The Illinois board of education is poised to vote on regulations that would require public school districts to provide English-language learners who are preschoolers with the same kinds of services they give to ELLs in grades K-12. In a story published Friday at edweek.org, I write about the viewpoints of educators who support and oppose the proposed regulations.
For my story, I interviewed Linda Espinosa, a professor emeritus of early-childhood education at the University of Missouri, in Columbia. She backs the Illinois board in its proposed requirement for public preschools to officially identify ELLs.
But she told me she thinks the board’s proposal to require transitional bilingual education at the preschool level, which is already required at the K-12 level in the state, is misguided. Espinosa says research shows that two-way bilingual education is more effective than transitional bilingual education, so she believes Illinois would be making a mistake in ruling out that option by requiring only one type of bilingual education. In two-way bilingual programs, students who are dominant in English and students who are dominant in another language learn both languages in the same classrooms. In transitional bilingual education, typically students are separated out from their native-English-speaking peers to receive instruction in some subjects in their native language. The emphasis in transitional bilingual education is to move students to English fluency as soon as possible, not to necessarily help them keep their native language.
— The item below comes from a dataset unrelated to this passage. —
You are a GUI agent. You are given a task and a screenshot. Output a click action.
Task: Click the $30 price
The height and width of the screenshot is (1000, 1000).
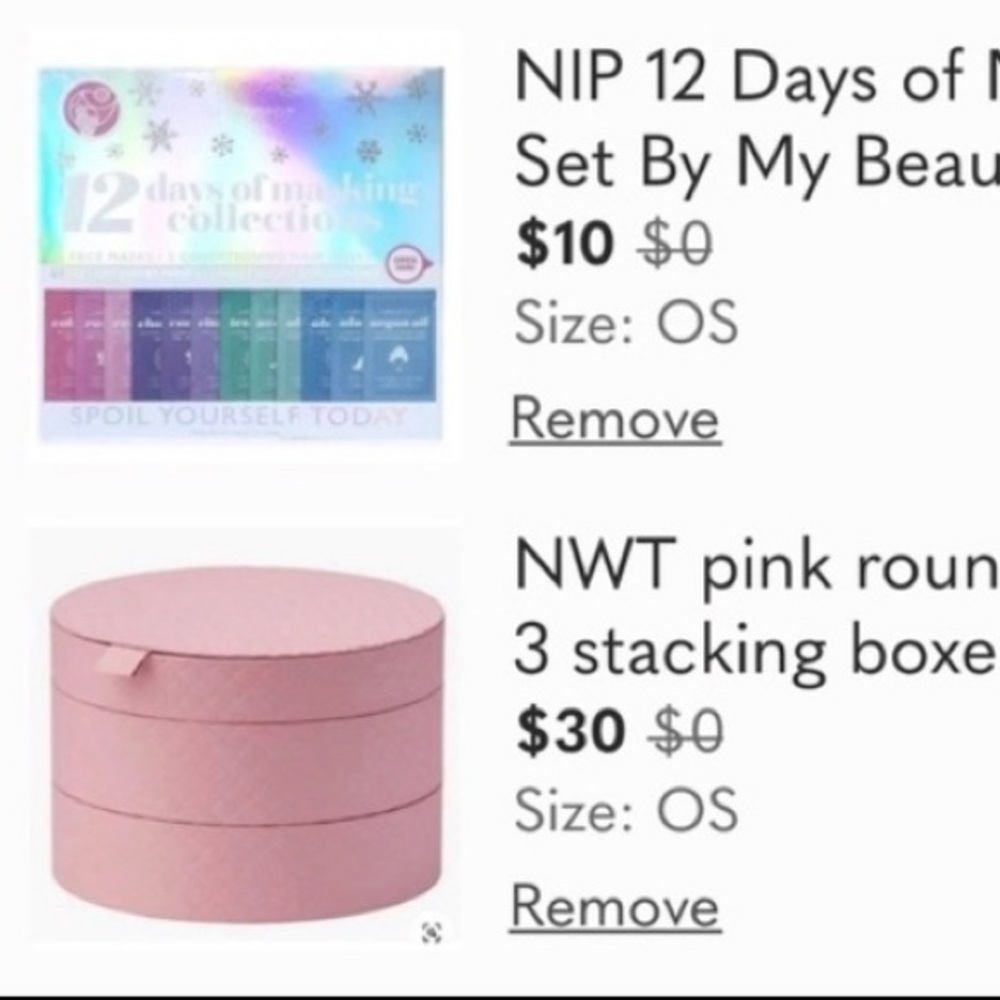click(x=568, y=733)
Meanwhile, Colorin Colorado has just posted a Webcast with a guest who describes a two-way bilingual program in Corpus Cristi, Texas. The guest, Rebecca Palacios, who taught preschool to ELLs for more than 30 years, stresses the importance of a two-way program offering activities that get students to practice using both their native language and second language. She says preschools need to have a “print-rich environment” and teachers who know how to ask leading questions that will get the children talking. Her preschool, she said, provided materials that supported children in creative play, such as having centers for playing with sand and playing with water. It also had centers for music, art, science, social studies, and literacy. Colorin Colorado is produced by WETA, a public broadcasting station here in the nation’s capital, and supported with funding from the American Federation of Teachers and the U.S. Department of Education.
The debate in Illinois about how best to support the learning of preschool ELLs is a signal that this topic is becoming hot in the field. If your state has something going on in this area, tell the rest of us about it.